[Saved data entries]
* * * *

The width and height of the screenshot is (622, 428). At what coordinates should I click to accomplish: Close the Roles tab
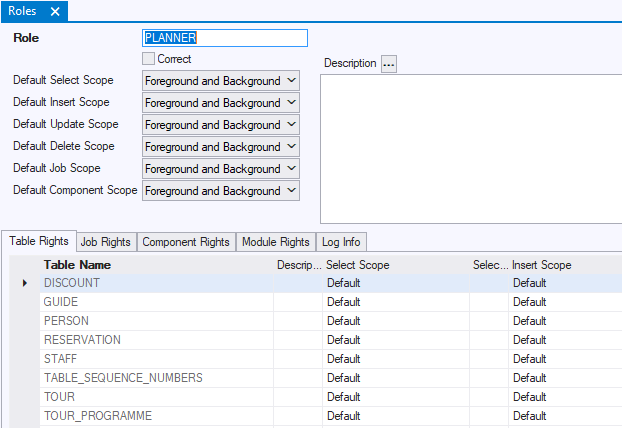[55, 12]
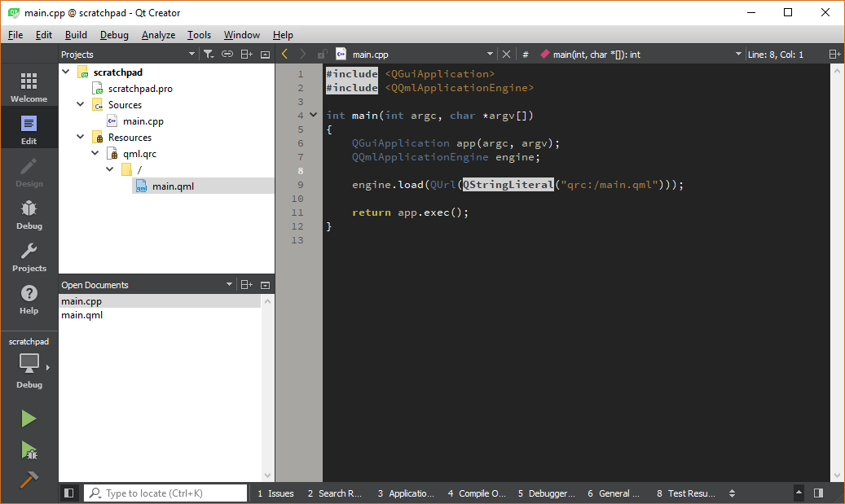Open the main.cpp file dropdown in editor
Screen dimensions: 845x504
tap(491, 55)
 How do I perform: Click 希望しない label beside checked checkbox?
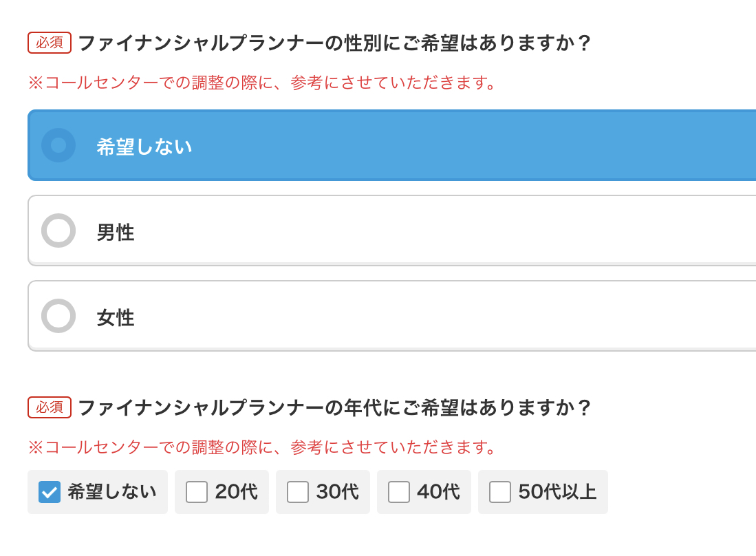click(x=112, y=492)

* * * *

| WHAT THE TASK REQUIRES |
Retype every entry above exactly, leaving out the pictures.

| WRITTEN REPLY |
The width and height of the screenshot is (622, 428). At what coordinates should I click to accomplish: Close the Roles tab
[55, 12]
Open the main.cpp file dropdown in editor
Screen dimensions: 845x504
tap(491, 55)
 How do I perform: Click 希望しない label beside checked checkbox?
click(x=112, y=492)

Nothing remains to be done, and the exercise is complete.